Como suele ocurrir con las grandes obras de arte, algunas de las secuencias de Ben-Hur refutan el mensaje que la historia trata de transmitir, pues tan importante es la evolución psicológica del protagonista interpretado por un Charlton Heston apoteósico en su conversión final (un poco enfática, si se quiere) como el itinerario de tormentoso rencor que terminará desencadenándola, a modo de catarsis.
Suele decirse que las secuencias más estrictamente religiosas de Ben-Hur adolecen de ñoñería o envaramiento. No negaremos que las que sirven de prólogo o colofón a la película puedan participar de estas calamidades; en cambio, no se recuerda que la obra de Wyler contiene en su seno la más emocionante aparición de Jesucristo que jamás se haya probado en una película: nos referimos a esa escena en que un sediento y claudicante Ben-Hur, camino de las galeras, es socorrido por un hombre a quien sólo vemos de espaldas; incluso despojada de los envolventes acordes de Miklos Rósza, la planificación de Wyler resulta de una convicción apabullante.
Ben-Hur, por lo demás, es una película estrictamente viril en la que los personajes femeninos deambulan como espectros errabundos. Ben-Hur no mantiene su historia de amor con la borrosa Esther (Haya Harareet), sino con su amigo Mesala (Stephen Boyd), el general romano que luego se convertirá en su archienemigo. La agonía de Mesala tras la carrera de cuadrigas tiene un aroma de un sadismo arrebatado, y hasta sus ribetes de amor griego, si se quiere; unos ribetes que también acompañan la mirada complacida con la que el cónsul Arrio, interpretado soberbiamente por Jack Hawkins, contempla al musculoso galeote Heston, amarrado al remo. Este clima insinuado de amores prohibidos, en combinación con el fuego del odio, añade a la película un clima desconcertante u ambiguo que sus más obtusos detractores nunca han querido reconocer.

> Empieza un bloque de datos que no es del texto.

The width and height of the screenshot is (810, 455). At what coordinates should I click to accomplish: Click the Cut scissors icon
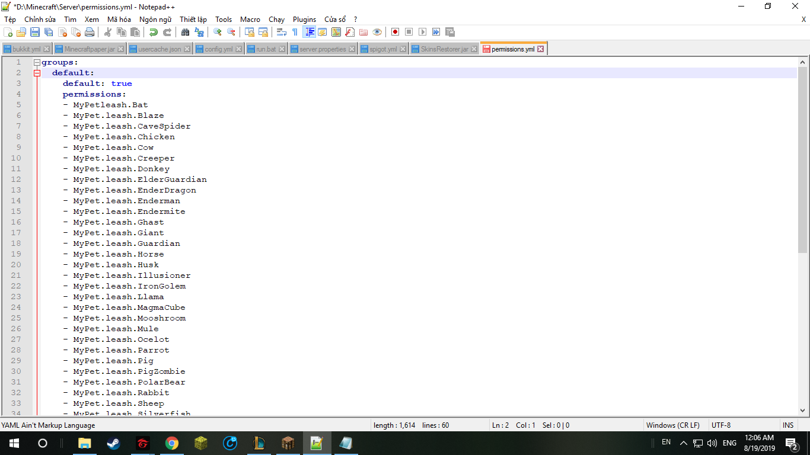(x=108, y=32)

Y es que Ben-Hur, en contra de lo que pretenden algunos, no es tan sólo una trepidante carrera de cuadrigas, ni un incesante despliegue de fastuosidad y alardes técnicos. Es también (y sobre todo) un tratado sobre el odio como derivado vitriólico del amor capaz de abrasar una vida entera; y también de redimirla, al liberarla de su veneno. No hace falta añadir (pero lo hacemos) que Charlton Heston había nacido para componer este personaje: su presencia afligida y macho tiene una carnalidad que hiere y sobrecoge, casi tanto como la vengativa misión que consume a su personaje.